**List of tasks**
(a) In the Crashplan post, list the three actions that more recent versions of the software fail to take regarding the corrupt files in a backup.
(b) Please write the next part of the Crashplan post, picking up after its final sentence.

**Source**

■ ■ ■ ■ ■

Three weeks ago I started to write a blog post about Crashplan. This is not how I expected it to turn out.
This is likely to be quite long, so I'll put the conclusions at the front, and then the information I've used to draw those conclusions follows.
If you're a Crashplan user (quite possibly because I've recommended it to you in the past) you need to be aware that.
- Previous versions of Crashplan have silently corrupted data that has been backed up.
- The team at Crashplan are aware of this. More recent versions of the software do not have this problem.
- However, more recent versions of the software do not fix, acknowledge, or in any way indicate that some of the files in the backup are corrupt.
- Crashplan support appear to wholly unconcerned with this in a manner that means I no longer have faith in the product or their support. I leave you to determine the course of action that's right for you.

■ ■ ■ ■ ■

**Collected data**

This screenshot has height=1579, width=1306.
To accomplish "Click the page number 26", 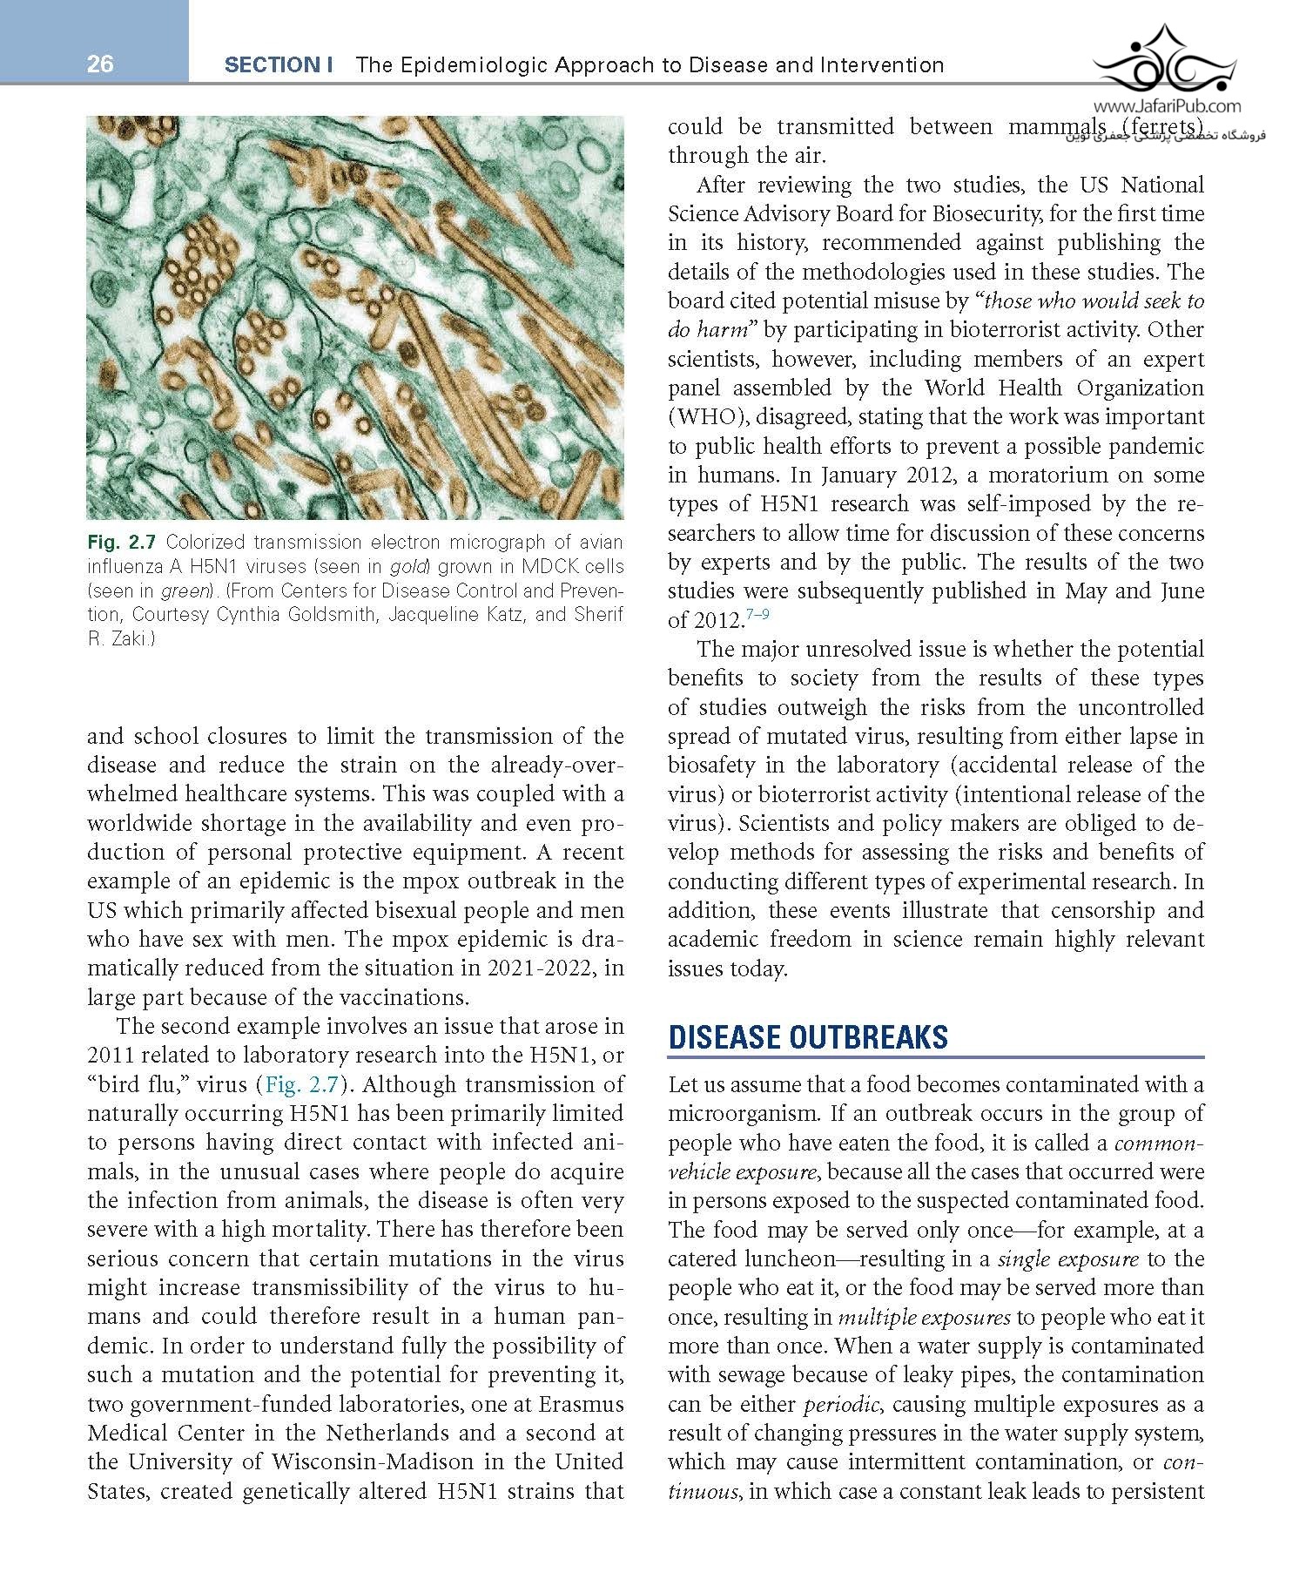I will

■ ■ ■ ■ ■

**Answers for the exercise**
(a)
- Fix it
- Acknowledge it
- Indicate in any way that some of the files in the backup are corrupt

(b)
I've been an enthusiastic user of the Crashplan backup software for something like two and a half years. I forget how I found it -- probably some blog post or mailing list -- but it seemed to me to be a great example of software that just works. It was flexible enough to handle my backup needs, and easy enough to use that I recommended it to family. friends, and work colleagues. I'm a paying customer, and have purchased Crashplan licenses to give to other people as gifts to encourage them to back up their important data safely.
So for more than two years my main computer at home has been backed up using Crashplan, initially to a locally attached USB drive, and latterly also to a colleague who I convinced to run Crashplan for his backup needs.
One of Crashplan's more useful features is that the software will auto-update, prompting you when a new version is released. So during this period I've very closely tracked whatever the most recent version of Crashplan is.
A couple of weeks ago I purchased a new PC, and the plan was once I'd gone through the somewhat tedious business of reinstalling my software, restoring all my data, and so forth I was going to decommission the old one. To that end, once the new PC was up and running one of the first things I did was install Crashplan on the new PC, make sure the old PC was 100% backed up to the USB drive, and then plug the USB drive in to the new PC.
When you do this, Crashplan can "attach" to the backup. Even though the files in the backup weren't from the new PC I just had to enter the password for the backup so it could decrypt them and restore them to the new PC. I thought this would be the simplest (and probably fastest) way of migrating my data from the old to the new PC.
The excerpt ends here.